Images of blots that were cropped for presentation in Figure 6, Figure 6—figure supplement 2, Figure 7 and Figure 8—figure supplement 1 are shown. The portions of the blots that were shown in the indicated figures are outlined by a red dashed box. Molecular weight markers are shown in kDa. (A) Full blots for Figure 6C and Figure 6D. Primary murine B cells were pre-treated with CK-689 (lanes 1–5) or CK-666 (lanes 6–10) for 1 hr then stimulated with COS-7 APCs expressing anti-Ig $κ$ (left) or with soluble anti-Ig $κ$ (right) for 0, 3, 5, 15 or 30 min.

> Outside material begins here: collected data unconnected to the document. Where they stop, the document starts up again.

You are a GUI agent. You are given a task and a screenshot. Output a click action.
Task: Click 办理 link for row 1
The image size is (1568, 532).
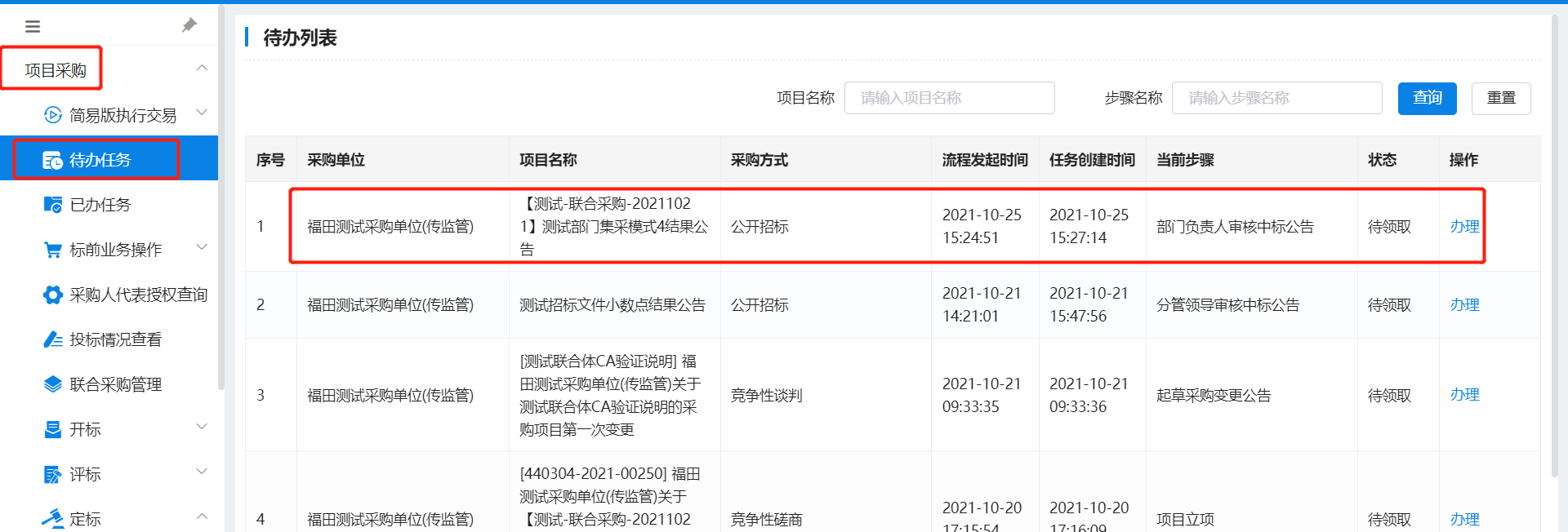click(1463, 227)
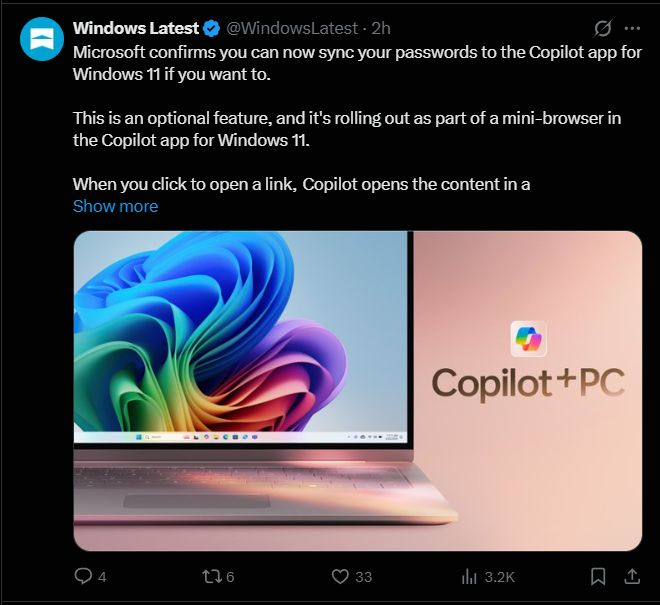Click the reply speech bubble icon
The height and width of the screenshot is (605, 660).
(x=83, y=576)
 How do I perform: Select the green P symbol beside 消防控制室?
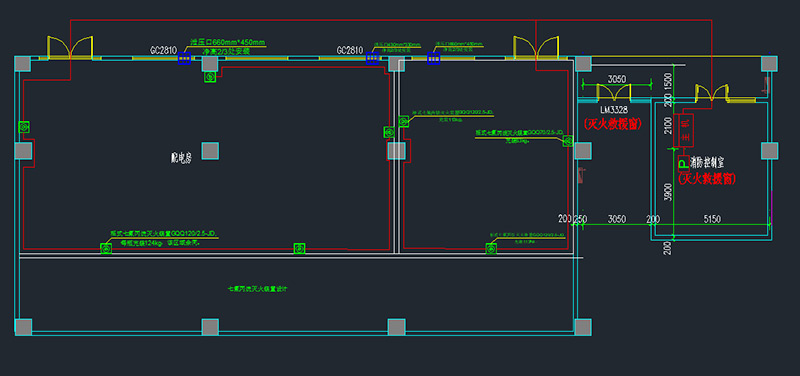pyautogui.click(x=683, y=163)
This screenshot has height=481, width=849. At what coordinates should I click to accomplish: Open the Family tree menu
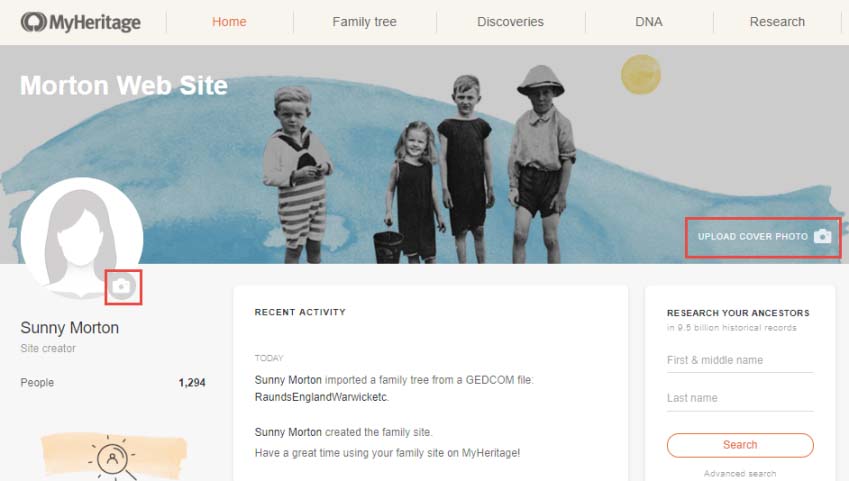364,22
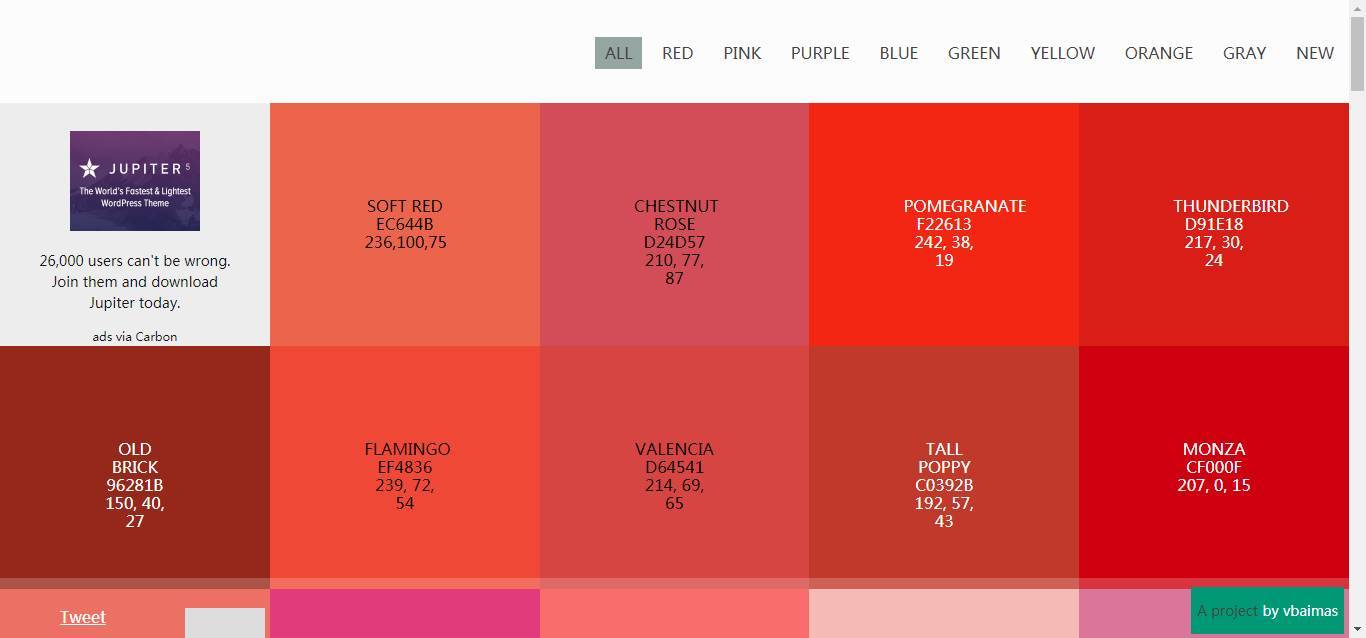Copy the Thunderbird D91E18 swatch
The height and width of the screenshot is (638, 1366).
pos(1214,224)
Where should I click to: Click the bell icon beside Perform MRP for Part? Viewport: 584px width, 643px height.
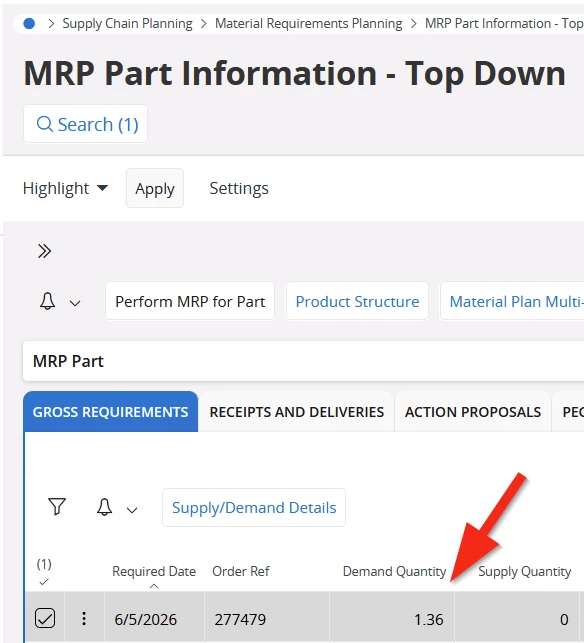pos(48,301)
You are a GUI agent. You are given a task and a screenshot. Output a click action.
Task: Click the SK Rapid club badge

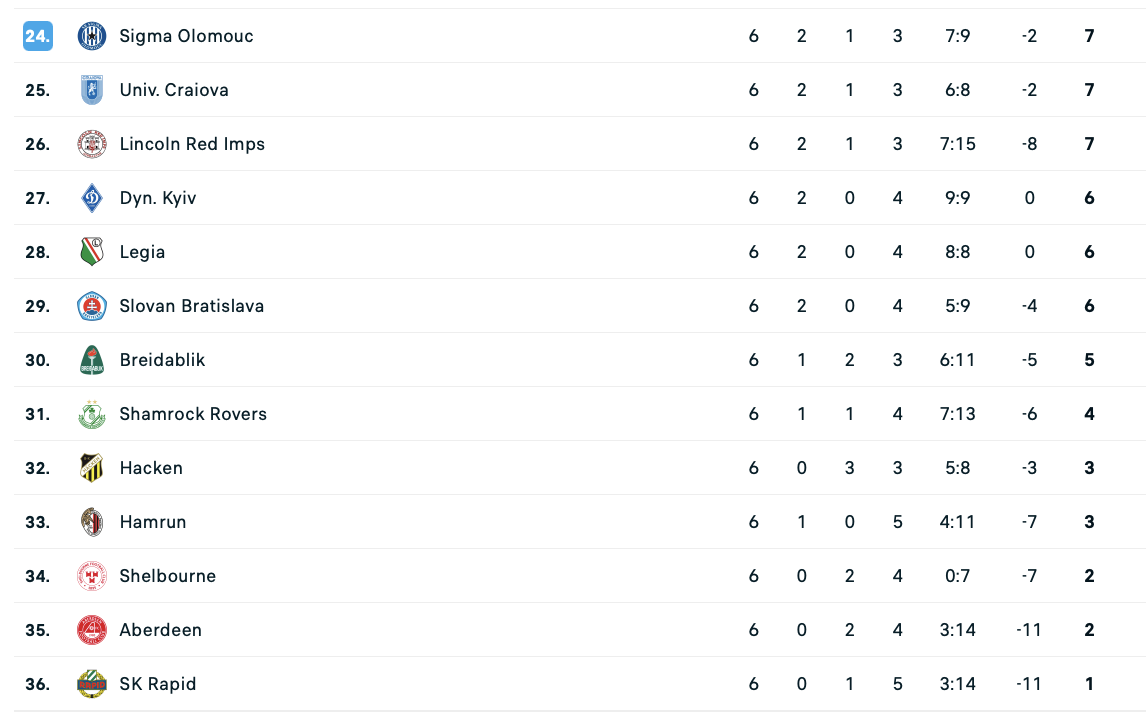(x=92, y=684)
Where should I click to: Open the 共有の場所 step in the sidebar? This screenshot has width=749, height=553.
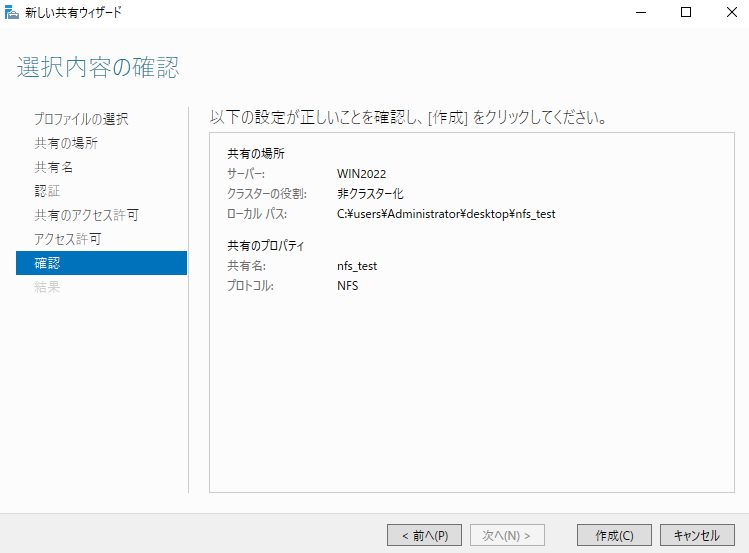click(66, 143)
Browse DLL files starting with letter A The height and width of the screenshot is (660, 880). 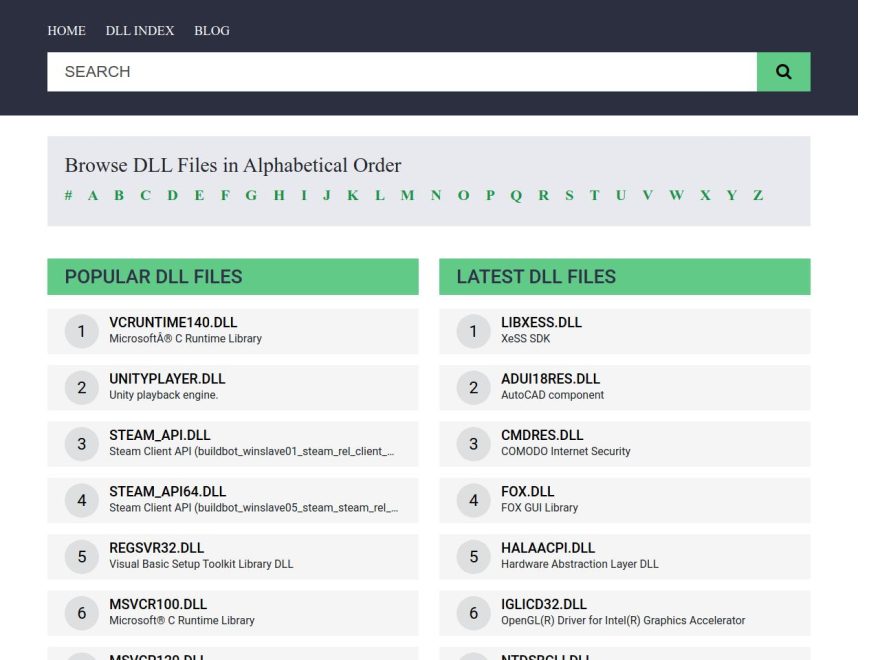93,195
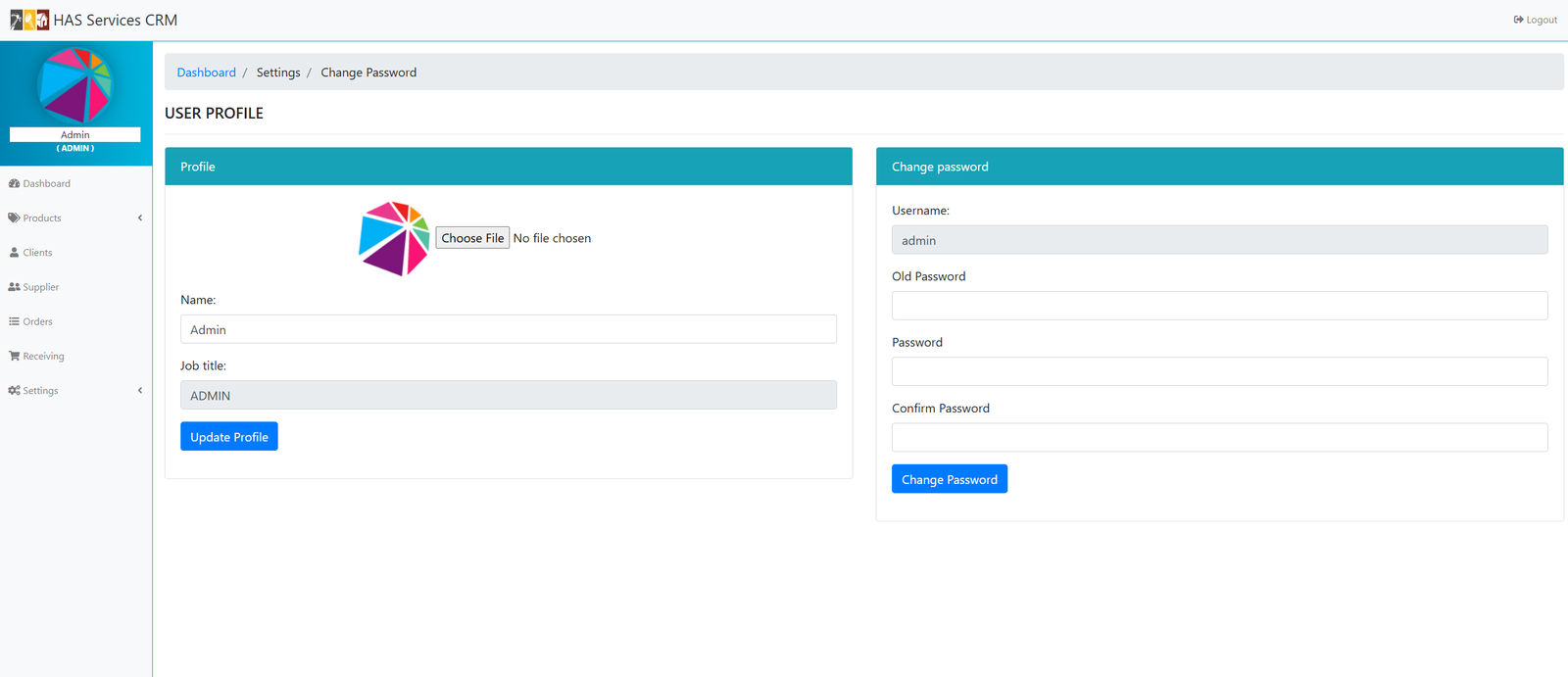Click the sidebar Admin avatar image
The image size is (1568, 677).
(x=75, y=85)
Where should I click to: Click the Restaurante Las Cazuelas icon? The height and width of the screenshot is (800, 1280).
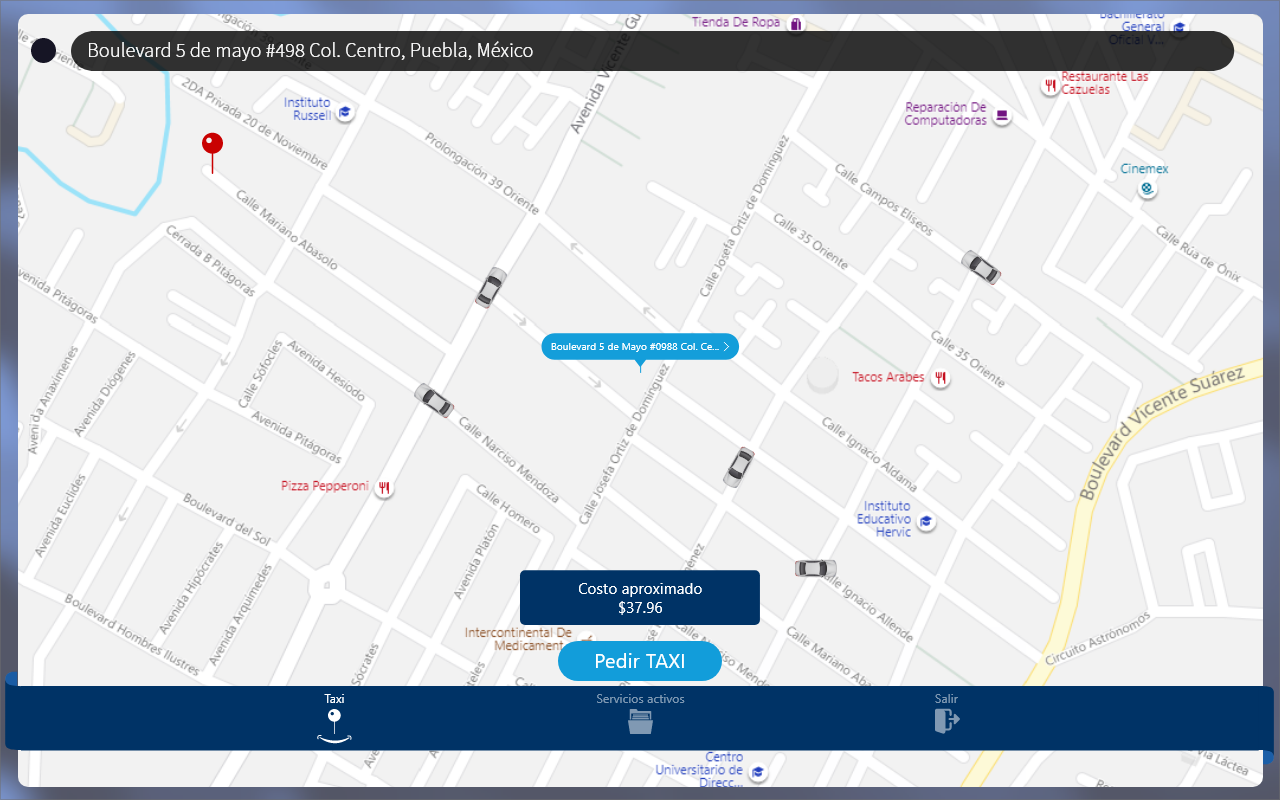point(1050,86)
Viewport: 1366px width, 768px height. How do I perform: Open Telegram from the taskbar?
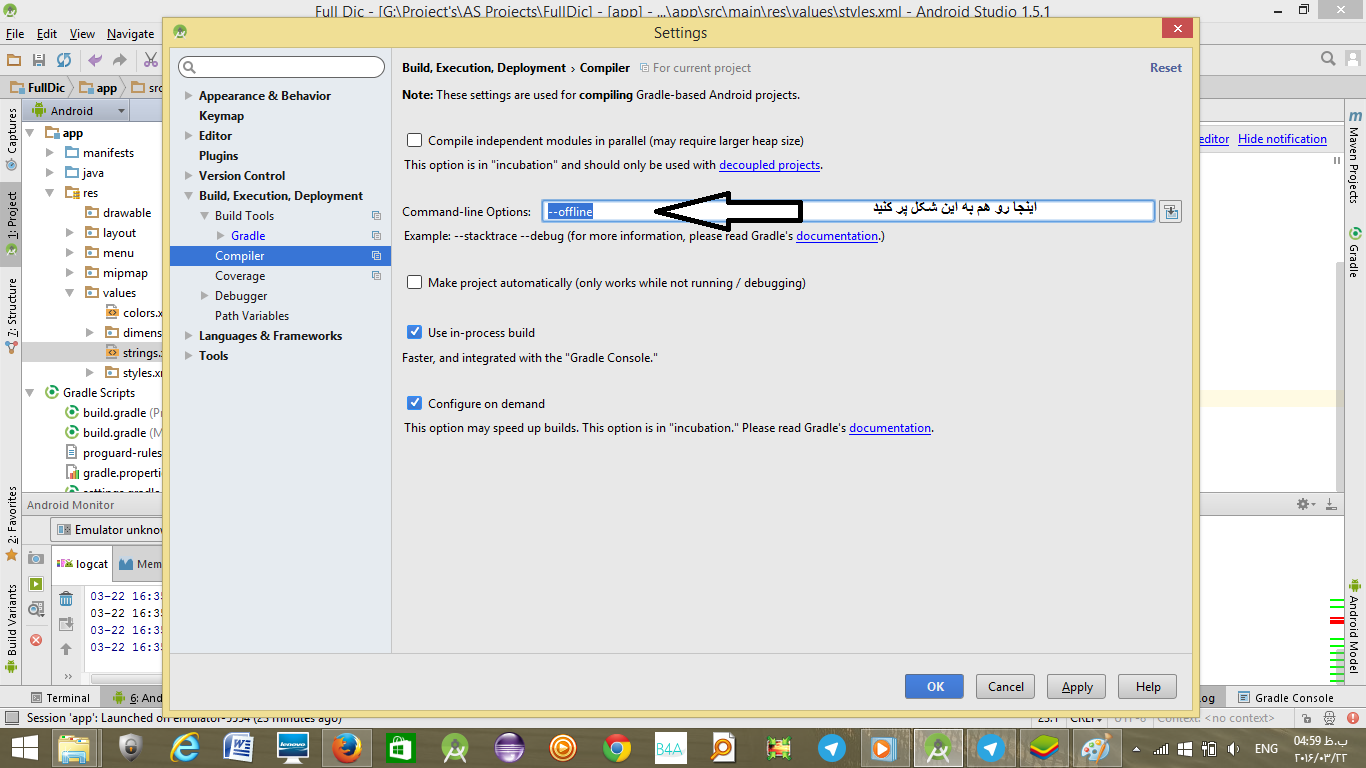click(831, 748)
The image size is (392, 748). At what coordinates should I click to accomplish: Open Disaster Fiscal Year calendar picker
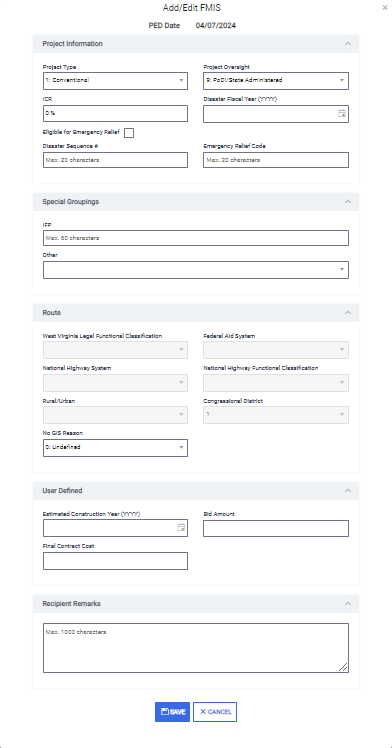(x=341, y=114)
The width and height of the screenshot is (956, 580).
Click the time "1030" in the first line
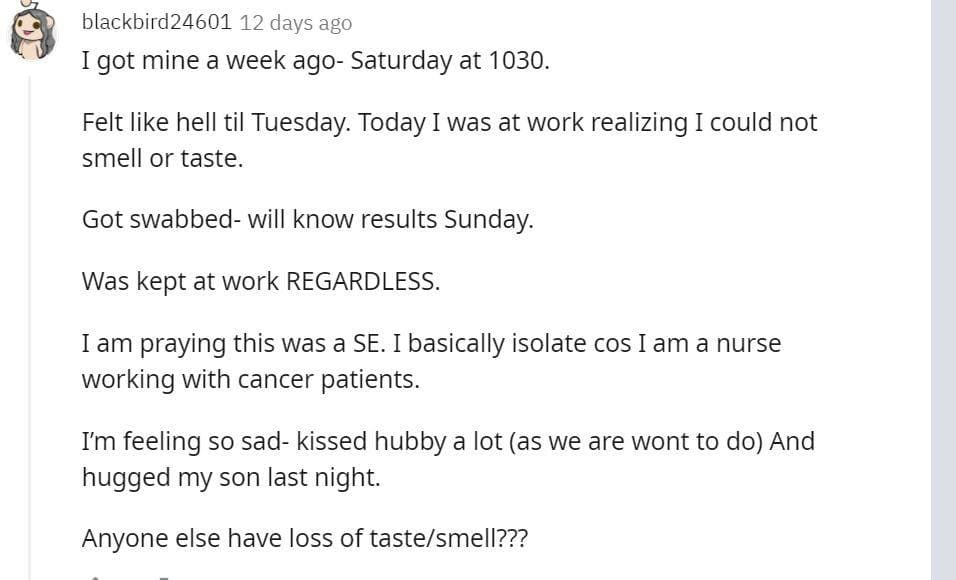click(517, 60)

The upper blots were probed with anti-pCD79 antibodies and the lower blots with anti-CD79a antibodies. (B) Full blots for Figure 6—figure supplement 2, an additional independent experiment carried out as in (A). (C) Full blots for Figure 7A. Primary murine splenic B cells were treated with DMSO (lane 1), CK-689 (lane 2), CK-666 (lane 3) for 1 hr, or stimulated with anti-Ig $κ$ antibodies for 5 min (lane 4). The blots were probed with anti-pAkt plus anti-pERK antibodies (upper blot) or with anti-ERK plus anti-Akt antibodies (lower blot). (D) Full blots for Figure 8—figure supplement 1B. Primary murine B cells were pre-treated with CK-689 (lanes 1–5) or CK-666 (lanes 6–10) for 1 hr then stimulated with soluble anti-IgΚ for 0, 3, 5, 15 or 30 min. The left blot was probed with anti-pCD19 antibodies and the right blot with anti-CD79a antibodies as a loading control.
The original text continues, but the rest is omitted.